Udacity Nanodegree in Data Science - Project 4
🏗️ In this project I built 3 types of recommendation systems using User-Article interactions from IBM Watson platform based on:
- Rank (on total article interactions)
- Collaborative Filtering:
- Neighborhood Based Recommender (User-User interactions)
- Model Based Recommender - Matrix Factorization (User-Item interactions)
To achieve this goal I used:
- ✅python3 - numpy, pandas and matplotlib:
- Data cleaning and data wrangling,
- Descriptive statistics,
- Visualization techniques,
- Linear algebra operations for matrix factorization
If you have any questions or suggestions, just send me a 💬 via LinkedIn. Enjoy!
- Introduction
- Repository content
- The data
- Requirements
- The recommendation systems
- Licensing and Acknowledgements
The need for recommendation systems is a key foundation in many modern businesses. A quick interaction with several online platform (eg Amazon, Facebook, Google Search, etc) show us that everyday suggestions are not entirely random but are rather personalized to each user. For instance, Netflix suggests movies to users based on their view history, their connections, demographics and many other features.
The more relevant the recommendation, but higher engagement the service will generate.
Thus, having ways to build robust recommenders that can provide novel, useful, relevant and diverse recommendations is a key objective to business that aim to provide personalized services.
In this project, I used data provided by IBM Watson studio on interactions between users and platform articles they interact with.
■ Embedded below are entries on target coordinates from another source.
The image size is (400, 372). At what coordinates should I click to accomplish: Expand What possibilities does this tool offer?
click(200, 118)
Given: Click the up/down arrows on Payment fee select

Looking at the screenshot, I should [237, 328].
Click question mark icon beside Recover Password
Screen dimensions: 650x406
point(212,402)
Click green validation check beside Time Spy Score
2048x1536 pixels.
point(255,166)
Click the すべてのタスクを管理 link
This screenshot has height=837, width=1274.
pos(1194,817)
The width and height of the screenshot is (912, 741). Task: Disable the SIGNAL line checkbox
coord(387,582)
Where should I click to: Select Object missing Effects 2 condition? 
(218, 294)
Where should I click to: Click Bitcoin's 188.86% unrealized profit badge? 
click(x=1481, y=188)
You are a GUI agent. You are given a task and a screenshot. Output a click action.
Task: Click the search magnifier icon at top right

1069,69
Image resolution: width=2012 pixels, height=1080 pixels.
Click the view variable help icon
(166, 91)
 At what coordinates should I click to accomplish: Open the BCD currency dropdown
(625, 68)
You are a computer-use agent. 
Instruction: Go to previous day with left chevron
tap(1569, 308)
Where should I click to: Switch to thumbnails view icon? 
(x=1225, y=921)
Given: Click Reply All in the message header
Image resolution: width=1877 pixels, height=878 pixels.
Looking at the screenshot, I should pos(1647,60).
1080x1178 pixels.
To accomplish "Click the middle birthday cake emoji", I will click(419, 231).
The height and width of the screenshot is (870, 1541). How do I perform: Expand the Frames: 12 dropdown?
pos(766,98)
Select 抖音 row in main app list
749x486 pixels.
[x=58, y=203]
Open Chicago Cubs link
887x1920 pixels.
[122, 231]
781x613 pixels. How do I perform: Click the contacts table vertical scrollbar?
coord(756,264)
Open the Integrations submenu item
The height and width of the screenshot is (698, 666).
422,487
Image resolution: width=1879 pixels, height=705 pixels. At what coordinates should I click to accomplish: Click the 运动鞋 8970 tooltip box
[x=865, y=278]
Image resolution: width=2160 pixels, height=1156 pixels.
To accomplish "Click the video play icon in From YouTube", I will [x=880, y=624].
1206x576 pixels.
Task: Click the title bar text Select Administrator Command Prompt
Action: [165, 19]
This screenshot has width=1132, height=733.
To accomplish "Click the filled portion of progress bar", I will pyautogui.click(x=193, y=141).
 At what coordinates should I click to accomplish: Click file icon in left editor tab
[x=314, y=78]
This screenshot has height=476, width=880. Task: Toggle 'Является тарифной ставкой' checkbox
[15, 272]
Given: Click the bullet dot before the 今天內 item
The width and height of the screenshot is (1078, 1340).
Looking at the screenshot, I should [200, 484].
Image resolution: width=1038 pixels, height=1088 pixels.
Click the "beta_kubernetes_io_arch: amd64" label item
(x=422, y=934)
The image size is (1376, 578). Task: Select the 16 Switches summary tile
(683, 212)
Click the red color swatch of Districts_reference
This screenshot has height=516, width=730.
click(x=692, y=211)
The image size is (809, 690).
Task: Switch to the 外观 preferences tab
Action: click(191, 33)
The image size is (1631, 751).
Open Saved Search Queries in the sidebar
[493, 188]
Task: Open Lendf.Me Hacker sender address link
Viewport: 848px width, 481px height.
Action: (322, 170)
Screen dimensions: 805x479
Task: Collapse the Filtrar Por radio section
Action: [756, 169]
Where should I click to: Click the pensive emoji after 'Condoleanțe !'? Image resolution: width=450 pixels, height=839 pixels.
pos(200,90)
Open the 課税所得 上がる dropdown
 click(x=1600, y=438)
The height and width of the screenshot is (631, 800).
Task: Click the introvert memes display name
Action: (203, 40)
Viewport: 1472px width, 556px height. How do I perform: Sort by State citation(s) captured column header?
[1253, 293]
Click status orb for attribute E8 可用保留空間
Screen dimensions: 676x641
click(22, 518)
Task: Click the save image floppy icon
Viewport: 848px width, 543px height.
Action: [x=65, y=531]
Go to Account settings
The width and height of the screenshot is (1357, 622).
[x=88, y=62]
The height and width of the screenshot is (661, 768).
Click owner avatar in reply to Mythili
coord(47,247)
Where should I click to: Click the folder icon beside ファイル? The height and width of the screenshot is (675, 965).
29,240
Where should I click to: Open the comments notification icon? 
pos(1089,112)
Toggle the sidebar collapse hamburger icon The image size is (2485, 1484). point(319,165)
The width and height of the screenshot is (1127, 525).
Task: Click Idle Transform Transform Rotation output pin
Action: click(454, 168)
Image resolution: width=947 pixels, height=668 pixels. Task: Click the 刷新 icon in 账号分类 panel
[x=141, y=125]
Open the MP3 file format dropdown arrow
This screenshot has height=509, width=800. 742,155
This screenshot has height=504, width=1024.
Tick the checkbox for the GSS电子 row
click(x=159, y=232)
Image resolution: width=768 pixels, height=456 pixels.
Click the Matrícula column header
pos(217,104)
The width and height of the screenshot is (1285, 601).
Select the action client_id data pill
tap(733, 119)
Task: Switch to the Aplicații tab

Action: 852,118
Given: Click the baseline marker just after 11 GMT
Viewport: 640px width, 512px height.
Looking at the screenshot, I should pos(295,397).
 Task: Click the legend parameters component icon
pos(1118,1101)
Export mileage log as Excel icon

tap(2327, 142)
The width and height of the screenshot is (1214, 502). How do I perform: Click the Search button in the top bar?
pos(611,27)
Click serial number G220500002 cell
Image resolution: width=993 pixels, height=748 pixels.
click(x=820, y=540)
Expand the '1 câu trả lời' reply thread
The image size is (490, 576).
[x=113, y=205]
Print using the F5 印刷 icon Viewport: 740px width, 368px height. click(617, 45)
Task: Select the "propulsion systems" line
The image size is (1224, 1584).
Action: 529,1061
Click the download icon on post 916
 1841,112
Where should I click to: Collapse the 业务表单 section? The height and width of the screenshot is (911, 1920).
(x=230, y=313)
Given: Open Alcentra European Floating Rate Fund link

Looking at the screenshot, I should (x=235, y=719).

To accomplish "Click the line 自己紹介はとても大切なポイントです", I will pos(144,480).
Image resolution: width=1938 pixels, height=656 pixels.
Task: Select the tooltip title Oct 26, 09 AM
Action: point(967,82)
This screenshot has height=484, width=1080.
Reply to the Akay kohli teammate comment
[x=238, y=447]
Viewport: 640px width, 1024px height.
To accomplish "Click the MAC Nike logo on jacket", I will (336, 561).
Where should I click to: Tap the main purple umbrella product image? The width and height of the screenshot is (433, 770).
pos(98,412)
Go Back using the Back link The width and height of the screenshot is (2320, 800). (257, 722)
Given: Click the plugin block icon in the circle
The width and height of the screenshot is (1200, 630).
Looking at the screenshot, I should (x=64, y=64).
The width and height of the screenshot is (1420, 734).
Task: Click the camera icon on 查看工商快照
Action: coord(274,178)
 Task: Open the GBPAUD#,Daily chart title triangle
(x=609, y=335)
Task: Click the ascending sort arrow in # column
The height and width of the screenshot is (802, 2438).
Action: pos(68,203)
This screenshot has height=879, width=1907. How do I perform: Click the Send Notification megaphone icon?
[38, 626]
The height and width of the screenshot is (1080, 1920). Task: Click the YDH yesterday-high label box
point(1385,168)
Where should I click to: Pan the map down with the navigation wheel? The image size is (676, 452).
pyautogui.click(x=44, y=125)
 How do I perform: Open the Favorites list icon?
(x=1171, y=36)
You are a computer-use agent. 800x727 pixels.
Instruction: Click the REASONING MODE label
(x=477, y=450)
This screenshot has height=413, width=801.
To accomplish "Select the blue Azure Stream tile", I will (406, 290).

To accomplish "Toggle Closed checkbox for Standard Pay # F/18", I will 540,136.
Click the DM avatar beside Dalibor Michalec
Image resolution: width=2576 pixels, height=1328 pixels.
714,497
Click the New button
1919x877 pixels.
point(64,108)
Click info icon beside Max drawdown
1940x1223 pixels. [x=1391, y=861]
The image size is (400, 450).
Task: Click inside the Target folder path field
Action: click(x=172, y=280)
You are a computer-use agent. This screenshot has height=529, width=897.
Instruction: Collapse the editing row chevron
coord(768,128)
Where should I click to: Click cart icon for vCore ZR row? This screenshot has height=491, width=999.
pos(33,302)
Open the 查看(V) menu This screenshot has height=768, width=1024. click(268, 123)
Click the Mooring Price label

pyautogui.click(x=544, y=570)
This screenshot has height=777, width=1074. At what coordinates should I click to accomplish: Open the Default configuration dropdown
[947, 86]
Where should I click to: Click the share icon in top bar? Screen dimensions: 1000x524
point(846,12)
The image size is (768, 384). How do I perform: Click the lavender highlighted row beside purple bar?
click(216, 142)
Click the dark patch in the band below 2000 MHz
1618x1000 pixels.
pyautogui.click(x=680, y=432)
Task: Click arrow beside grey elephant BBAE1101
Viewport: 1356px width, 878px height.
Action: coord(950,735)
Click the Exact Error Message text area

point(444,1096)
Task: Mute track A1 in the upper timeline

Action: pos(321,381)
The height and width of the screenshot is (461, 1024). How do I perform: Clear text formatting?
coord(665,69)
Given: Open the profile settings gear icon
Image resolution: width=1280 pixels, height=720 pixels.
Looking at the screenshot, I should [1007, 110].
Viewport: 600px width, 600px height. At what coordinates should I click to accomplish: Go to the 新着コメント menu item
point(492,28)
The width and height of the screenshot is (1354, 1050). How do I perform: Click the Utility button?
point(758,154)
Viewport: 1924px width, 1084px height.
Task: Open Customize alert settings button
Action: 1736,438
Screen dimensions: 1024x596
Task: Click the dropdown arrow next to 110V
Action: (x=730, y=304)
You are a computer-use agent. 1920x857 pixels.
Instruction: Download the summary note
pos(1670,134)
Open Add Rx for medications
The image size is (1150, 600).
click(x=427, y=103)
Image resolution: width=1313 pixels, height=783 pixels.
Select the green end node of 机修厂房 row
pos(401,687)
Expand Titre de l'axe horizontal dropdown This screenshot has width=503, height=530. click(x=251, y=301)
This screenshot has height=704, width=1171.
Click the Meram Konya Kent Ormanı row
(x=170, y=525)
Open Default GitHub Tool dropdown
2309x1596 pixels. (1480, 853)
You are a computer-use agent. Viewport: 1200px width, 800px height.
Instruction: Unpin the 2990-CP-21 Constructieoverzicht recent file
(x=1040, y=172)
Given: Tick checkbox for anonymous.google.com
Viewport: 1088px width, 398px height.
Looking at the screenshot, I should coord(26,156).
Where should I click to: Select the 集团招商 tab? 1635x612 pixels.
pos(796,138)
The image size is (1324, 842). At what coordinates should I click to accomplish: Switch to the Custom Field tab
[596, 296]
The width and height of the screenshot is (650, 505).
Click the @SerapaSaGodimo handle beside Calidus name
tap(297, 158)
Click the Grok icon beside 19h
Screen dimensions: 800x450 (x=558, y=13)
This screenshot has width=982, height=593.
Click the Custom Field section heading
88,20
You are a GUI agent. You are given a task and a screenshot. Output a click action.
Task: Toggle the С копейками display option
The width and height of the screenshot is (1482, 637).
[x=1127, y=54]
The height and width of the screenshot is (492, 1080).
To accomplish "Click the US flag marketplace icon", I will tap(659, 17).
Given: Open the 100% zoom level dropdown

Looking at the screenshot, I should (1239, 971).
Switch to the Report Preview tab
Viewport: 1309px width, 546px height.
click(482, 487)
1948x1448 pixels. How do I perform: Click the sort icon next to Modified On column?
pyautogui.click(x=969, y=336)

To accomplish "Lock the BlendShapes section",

The object was to build a recommendation system that could suggest new articles to users based on different strategies.
- data
| - articles_community.csv
| - user_item_matrix.p
| - user-item-interactions.csv
- tests
|- project_tests.py
- README.md
- LICENSE
- Recommendations_with_IBM.ipynb
- .gitignore
- environment.yml
The dataset was provided by IBM Watson Studio and was made available by Udacity content creators.
The articles_community.csv
contains information about the individual articles:
Column | Data type |
---|---|
doc_body | str |
doc_description | str |
doc_full_name | str |
doc_status | str |
article_id | int |
The user-item-interactions.csv
contains information about the interaction between users and articles.
Column | Data type |
---|---|
article_id | int |
title | str |
str |
"email" does not contain personally identifiable information.
To use the python scripts on your local machine, you need to:
-
Install a python environment with jupyter notebooks (e.g., anaconda distribution).
-
Create an environment with the required packages by running on the anaconda shell:
conda env create -f environment.yml --name myenv
conda activate myenv
jupyter lab Recommendations_with_IBM.ipynb
In the notebook Recommendations_with_IBM.ipynb
you can find 5 sections:
Descriptive statistics and basic visualization techniques to understand the data.
First recommendation system based on popularity of the articles accross users.
Second recommendation system based on similarities between users and the articles they interacted with.
Third recommendation system created by using Single Value Decomposition on User-Article interactions.
Discussion about the performance of the recommendation systems, drawbacks of implementations, actionable items and future directions.
The analysis and code generated during this project are licensed under a MIT License.
I would like to thank Udacity for providing the content of the project.
2021, José Oliveira da Cruz
The author is not affiliated with any of the entities mentioned nor received any kind of compensation. The information contained in this work is provided on an "as is" basis with no guarantees of completeness, accuracy, usefulness or timeliness.